Sierra Nevada Corp tests Dream Chaser spacecraft


Sierra Nevada Corp tests Dream Chaser spacecraft

Saturday's test flight is the first of several glide and landing tests Sierra Nevada is planning with the Dream Chaser test vehicle from higher and higher altitudes. The flight was a final funded milestone in the Space Act Agreement that Sierra Nevada Corporation has with NASA as part of the agency's Commercial Crew Integrated Capability effort. But previous year, NASA awarded a second round of contracts, in order to cover cargo shipments to the ISS from 2019 through 2024. Both SpaceX and Orbital ATK developed wingless cargo capsules that launch to the station on top of the companies' rockets.

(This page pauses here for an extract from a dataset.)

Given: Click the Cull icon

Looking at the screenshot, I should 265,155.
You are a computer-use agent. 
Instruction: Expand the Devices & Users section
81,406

Dream Chaser also recently gained a cargo contract with NASA to cart food, water, and scientific research to and from the International Space Station (ISS). Sierra Nevada initially designed the Dream Chaser to carry astronauts, but the company has since reworked the design to be an autonomous cargo spaceplane. Orbital ATK's capsule - known as Cygnus - is then created to burn up in the Earth's atmosphere once it leaves the station, while SpaceX's Dragon cargo capsule can survive the descent to Earth, using parachutes to land in the ocean. The spacecraft will launch on Atlas V rockets built by the United Launch Alliance and make runway landings.

11 that its Dream Chaser test article successfully performed a glide flight at Edwards Air Force Base in California. The company says it will release more information about the test Monday afternoon.

The flight was the second free flight of the Dream Chaser.

This is significant for the aerospace manufacturer since its last free-flight test in 2013 resulted in minor damage when a problem with the deployment of its left landing gear caused the plane to skid off the runway.